I didn't hear what she said because in my mind all I heard were the "wahkwahwah" sounds like Charlie Brown's teacher used to sound like.  I couldn't believe for me, that my coffee just achieved the equivalent status of Burger King.  Obviously it was kosher still [for someone who does not keep Cholov Yisroel], but that spoon was almost CERTAINLY considered dairy (or worse, traif), and my coffee was very hot.

So I apologized and told her that due to my very strict dietary restrictions, I cannot have any metal spoons in my coffee.  I know I phrased it weird, but I wasn't about to explain kashrus to a teenage Starbucks employee.  She understood me as saying that I had some allergic reactions to metal.  I held back a chuckle, and then commented that it was that way with me and dairy as well, so not to worry.

So for the past few minutes, I've been hearing her whisper to her co-worker that "I've never heard of anyone having an allergy to metal spoons!"

Later, she asked me if I can put a wooden spoon in the coffee for her to stir it for me.  Seeing that she had an unused wooden [stick] stirrer in her hands, I told her that would be fine.

We live in a silly silly world. :)

-Zoe

3 comments:

Ahuva said...

It wouldn't be considered treif.. just dairy.

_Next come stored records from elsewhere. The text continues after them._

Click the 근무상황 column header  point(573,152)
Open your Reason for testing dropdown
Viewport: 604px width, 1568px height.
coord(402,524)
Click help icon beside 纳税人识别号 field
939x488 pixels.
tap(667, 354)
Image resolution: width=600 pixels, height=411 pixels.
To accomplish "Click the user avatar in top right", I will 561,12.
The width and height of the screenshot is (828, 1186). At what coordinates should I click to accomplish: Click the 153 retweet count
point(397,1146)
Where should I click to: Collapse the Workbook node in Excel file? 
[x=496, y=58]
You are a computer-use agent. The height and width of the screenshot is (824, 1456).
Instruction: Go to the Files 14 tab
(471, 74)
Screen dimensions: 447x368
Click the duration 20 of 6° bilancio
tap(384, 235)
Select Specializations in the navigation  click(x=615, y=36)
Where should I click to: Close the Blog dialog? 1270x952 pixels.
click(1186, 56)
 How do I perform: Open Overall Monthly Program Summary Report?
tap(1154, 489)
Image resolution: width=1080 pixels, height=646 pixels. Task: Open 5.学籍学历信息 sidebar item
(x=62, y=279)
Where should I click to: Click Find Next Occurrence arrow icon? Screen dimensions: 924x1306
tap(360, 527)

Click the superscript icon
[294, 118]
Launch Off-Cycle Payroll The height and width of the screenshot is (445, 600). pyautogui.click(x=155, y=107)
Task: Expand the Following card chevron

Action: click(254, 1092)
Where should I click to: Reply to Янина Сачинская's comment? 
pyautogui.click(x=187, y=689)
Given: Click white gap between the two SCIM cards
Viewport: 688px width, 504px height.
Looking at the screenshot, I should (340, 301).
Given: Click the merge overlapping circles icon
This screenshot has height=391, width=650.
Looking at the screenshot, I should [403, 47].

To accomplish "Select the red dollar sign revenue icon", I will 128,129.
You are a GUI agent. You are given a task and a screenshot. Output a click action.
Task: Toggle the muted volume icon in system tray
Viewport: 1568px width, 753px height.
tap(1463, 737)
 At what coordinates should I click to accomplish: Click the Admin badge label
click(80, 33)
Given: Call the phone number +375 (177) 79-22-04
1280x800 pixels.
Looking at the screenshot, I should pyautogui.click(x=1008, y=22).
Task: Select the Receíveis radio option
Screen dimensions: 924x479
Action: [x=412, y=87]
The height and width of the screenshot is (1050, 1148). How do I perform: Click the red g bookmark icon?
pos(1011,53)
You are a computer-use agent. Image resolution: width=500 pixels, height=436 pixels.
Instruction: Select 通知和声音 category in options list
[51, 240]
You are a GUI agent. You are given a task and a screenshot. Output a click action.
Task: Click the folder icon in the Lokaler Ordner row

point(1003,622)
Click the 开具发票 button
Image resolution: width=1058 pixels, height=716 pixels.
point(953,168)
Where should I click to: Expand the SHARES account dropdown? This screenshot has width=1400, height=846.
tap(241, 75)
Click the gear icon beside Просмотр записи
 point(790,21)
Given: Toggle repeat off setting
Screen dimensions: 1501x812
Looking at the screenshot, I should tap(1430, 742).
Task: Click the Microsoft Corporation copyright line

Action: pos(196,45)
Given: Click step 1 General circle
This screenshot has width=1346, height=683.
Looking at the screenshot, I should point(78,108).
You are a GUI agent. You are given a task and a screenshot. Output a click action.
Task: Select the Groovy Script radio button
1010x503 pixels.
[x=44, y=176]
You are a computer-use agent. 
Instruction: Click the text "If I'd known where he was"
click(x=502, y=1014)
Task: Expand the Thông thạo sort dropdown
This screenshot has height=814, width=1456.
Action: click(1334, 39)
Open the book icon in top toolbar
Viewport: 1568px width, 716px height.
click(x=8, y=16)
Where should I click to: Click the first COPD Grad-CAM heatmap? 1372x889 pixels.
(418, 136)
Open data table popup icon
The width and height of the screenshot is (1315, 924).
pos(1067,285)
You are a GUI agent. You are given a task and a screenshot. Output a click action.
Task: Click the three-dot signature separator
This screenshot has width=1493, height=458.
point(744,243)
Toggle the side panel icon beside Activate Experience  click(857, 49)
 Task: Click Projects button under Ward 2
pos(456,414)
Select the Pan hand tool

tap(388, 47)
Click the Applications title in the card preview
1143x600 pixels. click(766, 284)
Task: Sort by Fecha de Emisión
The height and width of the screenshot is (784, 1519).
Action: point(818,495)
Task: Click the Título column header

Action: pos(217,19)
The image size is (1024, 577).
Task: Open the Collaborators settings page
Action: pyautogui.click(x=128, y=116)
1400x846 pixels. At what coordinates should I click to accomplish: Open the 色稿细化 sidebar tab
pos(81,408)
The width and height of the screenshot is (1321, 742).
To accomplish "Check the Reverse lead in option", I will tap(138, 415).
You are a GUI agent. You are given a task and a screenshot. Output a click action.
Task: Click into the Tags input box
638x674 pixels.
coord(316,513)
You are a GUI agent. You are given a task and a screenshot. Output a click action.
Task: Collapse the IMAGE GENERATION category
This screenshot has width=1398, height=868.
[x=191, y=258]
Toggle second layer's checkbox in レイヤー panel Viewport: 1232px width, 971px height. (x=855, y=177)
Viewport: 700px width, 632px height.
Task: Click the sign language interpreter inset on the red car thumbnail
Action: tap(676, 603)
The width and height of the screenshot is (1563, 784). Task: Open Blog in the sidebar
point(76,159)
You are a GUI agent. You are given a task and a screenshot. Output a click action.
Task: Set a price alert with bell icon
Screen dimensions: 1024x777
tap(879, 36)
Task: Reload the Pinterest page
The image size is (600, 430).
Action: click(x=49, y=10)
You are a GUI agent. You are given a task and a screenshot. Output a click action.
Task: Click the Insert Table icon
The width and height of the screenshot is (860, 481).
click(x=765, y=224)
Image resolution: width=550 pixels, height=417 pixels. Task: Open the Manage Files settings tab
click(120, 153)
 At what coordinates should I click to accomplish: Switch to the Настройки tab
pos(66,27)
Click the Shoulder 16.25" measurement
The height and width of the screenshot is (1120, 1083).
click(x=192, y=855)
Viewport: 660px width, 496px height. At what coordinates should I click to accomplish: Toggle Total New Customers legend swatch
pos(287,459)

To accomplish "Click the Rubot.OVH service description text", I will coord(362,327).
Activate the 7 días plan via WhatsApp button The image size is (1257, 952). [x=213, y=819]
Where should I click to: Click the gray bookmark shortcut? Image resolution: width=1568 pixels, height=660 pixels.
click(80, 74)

Now I have a question... Why would a reusable wooden spoon be okay and a metal spoon *not* be okay? The coffee is still definitely yad soledis (or however you spell it), so wouldn't a wooden spoon that had stirred milk into someone else's coffee be considered dairy?

Zoe Strickman said...

Ahuva, I was not clear in my description. She didn't use a wooden spoon, but a wooden stick stirrer. I agree that the issue is that a yad soledes (heated hot to the touch) coffee would transfer the taste of anything that touches it, hence it would be stam dairy [that's a problem for someone who keeps strict cholov yisroel.]

Anonymous said...

Wait - you are crying about being poor but drink starbucks regularly? You are awful.

You applied for state assistance but are still going to Starbucks? YOU NEED HELP.